Some time ago I wrote blog posts on the flipped classroom and my experiences with it.
As I get ready to start the school year I am asking our tech team to ensure Desire2Learn is enabled so TI-Publishview files work, that the document player loads and opens the interactive documents. But I go into the use of flipped lessons much more wiser and after reading much more on the subject.
Perhaps the most stunning bit of research that I have read comes from a study from the Stanford Graduate School of Education. I am posting a link to the summary of the research here:
I have to be honest, I have always been extremely anxious of a model where students are asked to watch videos at home and then come to class to practice what they have learned and for further elaboration. My anxiety in such a model comes from two places:
1) Students may not have an established culture of homework completion and if they do not, you are only flipping the problem of incomplete practice questions versus incomplete lecture watching. If the videos are not watched then the concept they will be practicing in class will be even more foreign than if the lecture occurred without any practice/reinforcement afterwards.

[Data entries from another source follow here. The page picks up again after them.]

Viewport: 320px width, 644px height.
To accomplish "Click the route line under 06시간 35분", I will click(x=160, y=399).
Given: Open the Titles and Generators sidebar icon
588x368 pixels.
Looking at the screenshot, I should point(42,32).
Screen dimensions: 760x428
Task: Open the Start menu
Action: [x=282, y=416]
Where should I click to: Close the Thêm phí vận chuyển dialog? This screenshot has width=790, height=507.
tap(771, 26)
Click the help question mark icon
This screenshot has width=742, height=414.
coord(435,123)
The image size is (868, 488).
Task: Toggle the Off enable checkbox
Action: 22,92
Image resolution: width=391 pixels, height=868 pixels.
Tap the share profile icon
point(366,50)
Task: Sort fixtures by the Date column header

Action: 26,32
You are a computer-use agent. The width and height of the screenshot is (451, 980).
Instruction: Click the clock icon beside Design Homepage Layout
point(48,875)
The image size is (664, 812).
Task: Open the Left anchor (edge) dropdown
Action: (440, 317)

2) I learned very early in my teaching career that I hate the chalk and talk/lecture delivery for lessons but more importantly students will learn concepts better when given the opportunity to explore, question, to touch and to do... in lieu of just watch. When teaching science we played with electrodes and electrolytes as a class using a CBL, in math we walked distance time graphs with a CBR and flipped pennies/collected data and ran regression analysis using TI handheld technologies. Students learned from doing the math and not watching the math.
If you have not done so already, go back to the link I posted earlier in this blog and read it. It states what I have observed in my class and what research constantly validates... students grasp concepts better by doing... First! Then the videos and notes are fine to present to students.

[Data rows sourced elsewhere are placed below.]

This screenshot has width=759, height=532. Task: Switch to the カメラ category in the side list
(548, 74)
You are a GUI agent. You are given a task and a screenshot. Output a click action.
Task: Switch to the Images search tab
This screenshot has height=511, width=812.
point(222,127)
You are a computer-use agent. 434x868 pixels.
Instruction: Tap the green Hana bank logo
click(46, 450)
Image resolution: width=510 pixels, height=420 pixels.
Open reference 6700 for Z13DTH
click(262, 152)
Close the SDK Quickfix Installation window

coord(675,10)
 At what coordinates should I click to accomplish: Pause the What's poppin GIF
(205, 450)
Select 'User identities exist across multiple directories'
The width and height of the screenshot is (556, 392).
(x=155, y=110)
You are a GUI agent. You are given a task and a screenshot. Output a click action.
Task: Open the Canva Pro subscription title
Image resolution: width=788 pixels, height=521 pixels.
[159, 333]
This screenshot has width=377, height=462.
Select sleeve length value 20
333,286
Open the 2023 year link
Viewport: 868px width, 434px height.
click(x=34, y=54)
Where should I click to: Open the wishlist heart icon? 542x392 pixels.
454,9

So, where does this leave me in terms of flipped lessons for this year? I still plan on using them. Whatever I create I will be posting inside the content manager of Desire2Learn so that I can track student use. This allows me to hold students accountable for their role in the flipped classroom.
Then, like before, I will be using TI-Publishview to create an "interactive" flipped lesson. The beginning of the lesson will consist of interactive apps embedded into the TI-Publishview document where students can click or drag to perform an action, observe the consequences of that action and I will have questions inserted that will help in the discovery process. Only at the end of the lesson will I embed a video (or link to one) where the concept is "lectured". By doing so I think that I can replicate much closer what I did in the face to face classroom and apply it to the flipped classroom as well as integrate the findings from the study at Stanford into application/practice. I will blog on my findings.